Start of Input material

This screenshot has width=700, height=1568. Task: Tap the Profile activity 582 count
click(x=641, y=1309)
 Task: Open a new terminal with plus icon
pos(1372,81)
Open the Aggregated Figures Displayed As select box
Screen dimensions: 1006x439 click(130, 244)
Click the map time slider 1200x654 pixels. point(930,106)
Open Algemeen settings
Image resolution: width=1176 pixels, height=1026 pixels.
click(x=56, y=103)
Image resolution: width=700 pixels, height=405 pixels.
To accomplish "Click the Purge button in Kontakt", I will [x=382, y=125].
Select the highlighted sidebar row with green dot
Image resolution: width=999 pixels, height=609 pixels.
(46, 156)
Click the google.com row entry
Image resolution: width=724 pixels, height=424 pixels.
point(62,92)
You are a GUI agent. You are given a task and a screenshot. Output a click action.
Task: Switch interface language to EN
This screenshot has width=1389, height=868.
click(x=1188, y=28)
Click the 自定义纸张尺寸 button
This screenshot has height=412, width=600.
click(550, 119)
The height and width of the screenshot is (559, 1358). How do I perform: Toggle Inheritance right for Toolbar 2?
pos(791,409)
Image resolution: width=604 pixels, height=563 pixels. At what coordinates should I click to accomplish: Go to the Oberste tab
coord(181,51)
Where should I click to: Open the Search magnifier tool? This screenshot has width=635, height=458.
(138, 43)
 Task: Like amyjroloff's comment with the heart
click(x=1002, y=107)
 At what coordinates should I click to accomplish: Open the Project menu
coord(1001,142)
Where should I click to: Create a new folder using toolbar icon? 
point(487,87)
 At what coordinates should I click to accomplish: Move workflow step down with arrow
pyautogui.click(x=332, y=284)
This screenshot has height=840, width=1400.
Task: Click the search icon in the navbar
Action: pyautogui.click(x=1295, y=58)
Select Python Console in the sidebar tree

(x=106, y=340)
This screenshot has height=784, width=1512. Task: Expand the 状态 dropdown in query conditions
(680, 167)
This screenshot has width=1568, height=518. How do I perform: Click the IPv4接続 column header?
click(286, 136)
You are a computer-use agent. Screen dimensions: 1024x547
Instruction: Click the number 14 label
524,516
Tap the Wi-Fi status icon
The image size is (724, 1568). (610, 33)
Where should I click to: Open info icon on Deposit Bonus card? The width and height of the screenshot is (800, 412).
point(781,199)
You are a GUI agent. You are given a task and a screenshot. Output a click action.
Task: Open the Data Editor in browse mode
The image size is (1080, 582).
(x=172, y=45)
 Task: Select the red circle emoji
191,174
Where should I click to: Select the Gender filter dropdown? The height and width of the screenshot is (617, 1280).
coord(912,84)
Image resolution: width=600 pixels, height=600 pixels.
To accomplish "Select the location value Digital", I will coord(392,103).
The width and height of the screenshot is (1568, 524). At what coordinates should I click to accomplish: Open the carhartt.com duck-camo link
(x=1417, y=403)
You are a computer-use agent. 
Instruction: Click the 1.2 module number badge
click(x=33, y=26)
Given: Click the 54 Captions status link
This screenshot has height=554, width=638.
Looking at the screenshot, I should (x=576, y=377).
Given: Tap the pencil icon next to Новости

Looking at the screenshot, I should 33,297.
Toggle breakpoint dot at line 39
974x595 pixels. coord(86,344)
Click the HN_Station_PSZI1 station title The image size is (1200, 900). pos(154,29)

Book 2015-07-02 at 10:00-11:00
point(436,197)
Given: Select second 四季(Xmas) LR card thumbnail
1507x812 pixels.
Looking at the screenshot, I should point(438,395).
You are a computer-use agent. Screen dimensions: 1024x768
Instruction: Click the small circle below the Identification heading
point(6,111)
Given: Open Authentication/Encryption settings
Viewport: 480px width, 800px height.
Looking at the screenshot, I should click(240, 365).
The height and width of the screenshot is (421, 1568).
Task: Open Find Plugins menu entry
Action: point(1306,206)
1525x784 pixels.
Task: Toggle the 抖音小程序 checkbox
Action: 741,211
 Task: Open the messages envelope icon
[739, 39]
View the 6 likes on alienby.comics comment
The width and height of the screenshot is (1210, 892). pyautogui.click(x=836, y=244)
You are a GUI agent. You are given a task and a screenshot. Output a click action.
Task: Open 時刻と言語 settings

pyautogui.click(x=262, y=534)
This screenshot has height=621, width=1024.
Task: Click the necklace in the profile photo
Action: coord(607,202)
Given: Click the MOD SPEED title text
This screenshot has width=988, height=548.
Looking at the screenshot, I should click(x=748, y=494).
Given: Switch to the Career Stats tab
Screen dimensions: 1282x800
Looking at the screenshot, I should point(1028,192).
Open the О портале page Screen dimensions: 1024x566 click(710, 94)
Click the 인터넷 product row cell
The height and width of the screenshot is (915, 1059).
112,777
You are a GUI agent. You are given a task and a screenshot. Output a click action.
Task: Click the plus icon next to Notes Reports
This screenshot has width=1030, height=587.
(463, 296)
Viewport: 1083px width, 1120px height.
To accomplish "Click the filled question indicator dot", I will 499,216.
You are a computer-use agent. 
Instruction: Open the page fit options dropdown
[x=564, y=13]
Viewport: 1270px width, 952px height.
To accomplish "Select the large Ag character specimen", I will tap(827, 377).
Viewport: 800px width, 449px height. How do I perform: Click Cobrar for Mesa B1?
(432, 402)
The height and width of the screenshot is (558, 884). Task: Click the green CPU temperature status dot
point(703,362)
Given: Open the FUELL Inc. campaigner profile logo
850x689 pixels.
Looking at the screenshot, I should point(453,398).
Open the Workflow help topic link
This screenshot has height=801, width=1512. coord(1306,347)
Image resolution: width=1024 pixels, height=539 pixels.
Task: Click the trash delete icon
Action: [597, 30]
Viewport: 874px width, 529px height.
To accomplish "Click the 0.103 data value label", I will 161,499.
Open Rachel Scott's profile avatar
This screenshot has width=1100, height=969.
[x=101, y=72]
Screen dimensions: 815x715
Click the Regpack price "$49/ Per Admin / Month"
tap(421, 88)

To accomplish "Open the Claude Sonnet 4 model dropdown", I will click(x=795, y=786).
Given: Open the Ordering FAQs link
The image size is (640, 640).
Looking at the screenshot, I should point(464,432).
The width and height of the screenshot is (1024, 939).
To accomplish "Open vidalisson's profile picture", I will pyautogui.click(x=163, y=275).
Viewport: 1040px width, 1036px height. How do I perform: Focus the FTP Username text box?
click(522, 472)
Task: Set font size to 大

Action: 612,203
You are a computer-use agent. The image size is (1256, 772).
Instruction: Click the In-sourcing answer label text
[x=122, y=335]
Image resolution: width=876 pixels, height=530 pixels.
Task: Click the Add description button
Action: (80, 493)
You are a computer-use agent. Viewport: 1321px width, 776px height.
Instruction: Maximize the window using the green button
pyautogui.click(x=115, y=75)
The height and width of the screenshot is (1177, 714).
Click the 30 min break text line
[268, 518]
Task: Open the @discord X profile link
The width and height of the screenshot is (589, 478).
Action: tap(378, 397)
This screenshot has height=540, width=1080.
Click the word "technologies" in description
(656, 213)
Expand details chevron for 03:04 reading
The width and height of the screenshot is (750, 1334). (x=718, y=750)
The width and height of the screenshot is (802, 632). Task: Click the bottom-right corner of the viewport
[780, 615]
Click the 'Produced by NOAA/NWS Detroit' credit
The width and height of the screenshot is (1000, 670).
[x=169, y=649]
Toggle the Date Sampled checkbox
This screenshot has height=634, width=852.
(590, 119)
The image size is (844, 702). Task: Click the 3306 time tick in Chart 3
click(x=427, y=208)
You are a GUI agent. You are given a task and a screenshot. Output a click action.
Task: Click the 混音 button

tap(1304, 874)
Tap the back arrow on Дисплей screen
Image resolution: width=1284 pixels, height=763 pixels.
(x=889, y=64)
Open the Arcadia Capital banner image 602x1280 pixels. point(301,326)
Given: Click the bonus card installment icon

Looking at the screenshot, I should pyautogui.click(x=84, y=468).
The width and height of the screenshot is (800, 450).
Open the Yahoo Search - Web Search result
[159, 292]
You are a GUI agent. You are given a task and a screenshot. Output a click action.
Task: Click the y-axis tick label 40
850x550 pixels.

End of Input material

- _Required work_: In the material above, each line with the word "Switch" should be copied.

- _Result of the task_:
Task: Switch interface language to EN
Given: Switch to the Career Stats tab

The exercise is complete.